Likely planned to release off the heels of the Black Widow movie, Marvel finally gave Taskmaster another mini-series. The mercenary has had two previous mini-series, with the one from 2010 featuring what I consider to be the modern interpretation of the character. When I saw that one of my favorite Marvel villains was receiving another series, I could not wait to read it. Spoilers for the first issue of Taskmaster ahead.
Maria Hill, former director of S.H.I.E.L.D., has been murdered and Taskmaster has been framed for it. Black Cat writer Jed MacKay takes on the ultimate copycat for this five-issue mini-series that is full of the witty humor that was prevalent in the 2010 series.
Taskmaster is a silly character. A man who can copy the movements of any person just by watching them closely, Taskmaster seems like he would be the ultimate opponent. His skeleton face and incredible skill may make him seem intimidating, but in reality, he is just a goofball who is really good at his job. The story itself, a mercenary known to murder people trying to clear his name for a murder he didn’t commit, is interesting.
The way he plays off of the characters around him in this issue tells you everything you need to know about him. His banter with Bullseye is especially hilarious. However, it is his chemistry with Nick Fury (the Samuel L. Jackson one, not the one that is currently the Watcher) is fantastic and I enjoyed every moment the two had together.
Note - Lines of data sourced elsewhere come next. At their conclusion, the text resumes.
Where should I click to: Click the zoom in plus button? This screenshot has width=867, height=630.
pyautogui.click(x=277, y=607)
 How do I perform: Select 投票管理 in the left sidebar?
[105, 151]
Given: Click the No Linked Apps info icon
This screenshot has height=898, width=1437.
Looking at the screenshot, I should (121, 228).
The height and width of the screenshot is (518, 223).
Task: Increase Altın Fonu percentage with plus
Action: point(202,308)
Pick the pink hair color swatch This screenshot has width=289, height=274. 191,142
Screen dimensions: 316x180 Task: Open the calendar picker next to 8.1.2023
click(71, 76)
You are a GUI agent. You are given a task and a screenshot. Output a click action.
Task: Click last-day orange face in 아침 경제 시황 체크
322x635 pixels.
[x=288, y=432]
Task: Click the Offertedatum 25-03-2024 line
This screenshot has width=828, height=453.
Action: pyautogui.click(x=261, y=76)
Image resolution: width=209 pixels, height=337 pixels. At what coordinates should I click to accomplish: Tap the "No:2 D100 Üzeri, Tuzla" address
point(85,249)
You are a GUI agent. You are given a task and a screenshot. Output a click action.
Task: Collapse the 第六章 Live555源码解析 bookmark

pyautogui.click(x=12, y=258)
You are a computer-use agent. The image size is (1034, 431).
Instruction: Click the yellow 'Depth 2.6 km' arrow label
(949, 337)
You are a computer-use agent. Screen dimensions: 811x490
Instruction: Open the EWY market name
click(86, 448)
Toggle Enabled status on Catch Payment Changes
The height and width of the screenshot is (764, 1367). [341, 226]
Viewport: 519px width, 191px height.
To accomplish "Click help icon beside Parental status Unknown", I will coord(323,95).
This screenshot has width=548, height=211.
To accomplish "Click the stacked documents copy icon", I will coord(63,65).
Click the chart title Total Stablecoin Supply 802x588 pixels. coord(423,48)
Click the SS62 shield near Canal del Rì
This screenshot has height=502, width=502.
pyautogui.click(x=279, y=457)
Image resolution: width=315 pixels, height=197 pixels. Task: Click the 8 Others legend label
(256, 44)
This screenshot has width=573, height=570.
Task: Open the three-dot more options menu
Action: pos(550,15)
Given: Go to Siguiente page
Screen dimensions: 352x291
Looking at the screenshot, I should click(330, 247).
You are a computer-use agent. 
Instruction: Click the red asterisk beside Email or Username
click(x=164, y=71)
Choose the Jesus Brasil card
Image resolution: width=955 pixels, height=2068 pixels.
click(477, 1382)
The art from Alessandro Vitti and Guru-eFX is vibrant, particularly during the fight between Taskmaster and his unknown assailant. The bright greens and blues of the golf course during a sunny day mix well with the abrupt violence taking place in the area. It is also clear that Taskmaster, while skilled, is no match for this mysterious attacker. The facial expressions given to Taskmaster are hilarious, showing how carefree he is about his abilities until he realizes he is outmatched. While it is nothing super special, the art allows the story to flow nicely and makes the action easy to understand and follow.
The first issue of Taskmaster is intriguing. It sets the tone for the overall story, paints a clear picture of which version of the character they will be pulling from, and features some solid art. I am excited to see what the creative team has in store for the next few issues.